TEXT SHOWN:

Start of Block

It is unclear whether the higher lethality reported in patients with comorbidities such as cardiovascular disease, diabetes, lung disease, or cancer, is sexually dimorphic. Both the US CDC and Spanish data suggest that severe lung disease is a feature more frequently associated with COVID-19 in men, for example. Sex differences in lung physiology are well established (Pinkerton et al., 2015; Townsend, Miller, & Prakash, 2012). The Spanish data also indicate that other symptoms may be sexually dimorphic, with diarrhea, vomiting or sore throat more frequently observed in women. The extent of infection in women may not be fully recognized if presentation is different.

We found a single preprint in which the authors designed in silico experiments in search of a mechanistic explanation for the sex differences in SARS-CoV-2 infection (Wei et al., 2020). Using publicly available human tissue gene expression and ChIP-Seq data sets, they proposed an intriguing hypothesis where the androgen receptor (AR) could directly control expression of ACE2, one of the two main proteins for SARS-CoV-2 entry into human cells (the other, TMPRSS2 is a known androgen-responsive gene; Clinckemalie et al., 2013). Analysis of single-cell RNA-sequencing found that more pulmonary alveolar type II cells express ACE2 in men than women, and that ACE2 is expressed in the prostate and in Sertoli and Leydig cells of the testis, possibly providing another entry path for the virus in men. If these in silico explorations withstand the rigors of peer-review and of in vitro or in vivo experiments, it may mean that aspects of COVID-19 pathology will be susceptible to anti-androgen therapy.

End of Block

QUESTIONS ON THE MATERIAL:
**A)** In the passage on sex differences in COVID-19, which symptoms do the Spanish data indicate were more often seen in women?
**B)** Go on with the passage on sex differences in COVID-19, starting after its final sentence.

RECORD SET:
Start of Block

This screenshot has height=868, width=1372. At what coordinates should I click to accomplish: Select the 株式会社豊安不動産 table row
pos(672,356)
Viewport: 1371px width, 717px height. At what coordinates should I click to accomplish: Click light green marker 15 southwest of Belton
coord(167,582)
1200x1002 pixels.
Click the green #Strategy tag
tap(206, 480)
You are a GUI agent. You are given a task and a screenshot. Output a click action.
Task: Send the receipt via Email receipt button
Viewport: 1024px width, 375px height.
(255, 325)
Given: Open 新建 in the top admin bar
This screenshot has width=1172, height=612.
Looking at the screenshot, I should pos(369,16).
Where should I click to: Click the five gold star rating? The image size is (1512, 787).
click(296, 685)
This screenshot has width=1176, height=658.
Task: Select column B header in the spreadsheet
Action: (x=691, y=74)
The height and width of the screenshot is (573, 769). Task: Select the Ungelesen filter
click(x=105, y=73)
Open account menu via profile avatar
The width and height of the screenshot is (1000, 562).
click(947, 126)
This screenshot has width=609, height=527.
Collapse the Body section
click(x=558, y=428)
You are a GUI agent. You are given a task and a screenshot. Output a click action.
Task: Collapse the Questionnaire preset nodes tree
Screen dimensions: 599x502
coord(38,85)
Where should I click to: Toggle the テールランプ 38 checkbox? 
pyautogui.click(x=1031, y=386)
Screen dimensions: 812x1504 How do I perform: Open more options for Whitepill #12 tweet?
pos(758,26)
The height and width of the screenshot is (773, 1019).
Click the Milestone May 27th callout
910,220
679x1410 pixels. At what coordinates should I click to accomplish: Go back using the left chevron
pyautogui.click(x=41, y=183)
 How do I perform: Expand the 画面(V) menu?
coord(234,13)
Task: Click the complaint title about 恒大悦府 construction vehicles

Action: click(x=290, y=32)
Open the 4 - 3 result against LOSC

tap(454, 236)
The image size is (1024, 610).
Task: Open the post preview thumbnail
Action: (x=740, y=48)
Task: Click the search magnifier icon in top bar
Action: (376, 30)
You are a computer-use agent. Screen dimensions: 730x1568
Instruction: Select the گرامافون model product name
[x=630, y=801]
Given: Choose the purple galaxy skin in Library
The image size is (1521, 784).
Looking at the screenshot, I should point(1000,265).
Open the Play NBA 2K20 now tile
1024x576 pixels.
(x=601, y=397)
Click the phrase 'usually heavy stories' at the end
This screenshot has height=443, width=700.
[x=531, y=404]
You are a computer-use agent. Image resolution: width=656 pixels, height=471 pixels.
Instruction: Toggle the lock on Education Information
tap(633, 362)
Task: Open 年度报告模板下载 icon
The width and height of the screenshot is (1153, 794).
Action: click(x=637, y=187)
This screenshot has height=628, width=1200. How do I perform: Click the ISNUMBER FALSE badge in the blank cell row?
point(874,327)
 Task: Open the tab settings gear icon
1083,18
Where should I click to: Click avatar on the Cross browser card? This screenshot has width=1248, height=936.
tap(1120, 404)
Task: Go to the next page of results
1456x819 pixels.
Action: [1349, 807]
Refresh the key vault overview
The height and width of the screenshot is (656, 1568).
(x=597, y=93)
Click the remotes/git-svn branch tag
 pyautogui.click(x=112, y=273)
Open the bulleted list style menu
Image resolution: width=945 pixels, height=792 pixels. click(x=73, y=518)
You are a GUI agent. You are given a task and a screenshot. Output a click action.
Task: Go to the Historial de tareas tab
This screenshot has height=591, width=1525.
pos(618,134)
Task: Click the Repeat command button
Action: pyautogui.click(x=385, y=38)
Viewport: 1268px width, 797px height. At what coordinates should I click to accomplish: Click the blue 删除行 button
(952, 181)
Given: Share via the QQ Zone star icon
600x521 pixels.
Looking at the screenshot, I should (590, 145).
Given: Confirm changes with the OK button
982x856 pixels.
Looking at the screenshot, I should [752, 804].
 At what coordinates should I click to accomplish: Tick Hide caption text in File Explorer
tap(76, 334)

End of Block

ANSWERS TO THE TASKS:
**A)** Diarrhea, vomiting, or sore throat.

**B)**
Limitations

Instability of weblinks has been a constant issue in the data collection process for this study. For example, worldometers.com is now worldometers.info. The names of the reporting institutions have been provided to help find information in case more hyperlinks become obsolete in the future. While we aimed to provide an unbiased, comprehensive review of all publicly available COVID-19 data, the use of specific search engines, which are built on machine learning algorithms to personalize searchable content, may have inadvertently obstructed our team’s ability to view the full scope of all data available. This should however be alleviated by the facts that 1) all websites were accessed by multiple users using a variety of browsers (Safari, Chrome, IE) and search engines (Google, Bing, DuckDuckGo) and 2) for the most part, we did not do searches per se, but went directly to the official websites.

A more complete discussion of metrics standardization strategies and hypotheses about mechanisms of sex differences in COVID-19 can be found in our companion preprint (Kocher et al. 2020).

Conclusions

The abundance of non-harmonized information illustrates both the nimbleness of digital systems to support responsiveness to a new pandemic and the lack of preparedness of governmental health authorities worldwide for such an event. The paucity of accessible raw datasets and disparate metrics used to capture data make it difficult to inform public health policy. The ascending curve of a pandemic is obviously not the best time to build infrastructure to collect global standardized data for efficient surveillance. Over time, we noted improved reporting, but countries had clearly disparate resources available, and preparedness might have helped alleviate the reporting burden for lower-resourced regions. Lack of data harmonization and sex-disaggregation, however, were ubiquitous issues. It is critical that sex as a biological variable be considered an essential metric, rather than an afterthought. Beyond SABV, the global fight against public health inequalities and the devising of inclusive policies for COVID-19 and all future pandemics will require collecting comprehensive and harmonized public health data (LoTempio et al., 2020), and the thorough intersectional analysis of these data (e.g., Hankivsky et al., 2010), incorporating socioeconomic factors, ethnicity with sex, gender, and age to address the higher morbidity and mortality rates in the most vulnerable communities and target limited health funds optimally.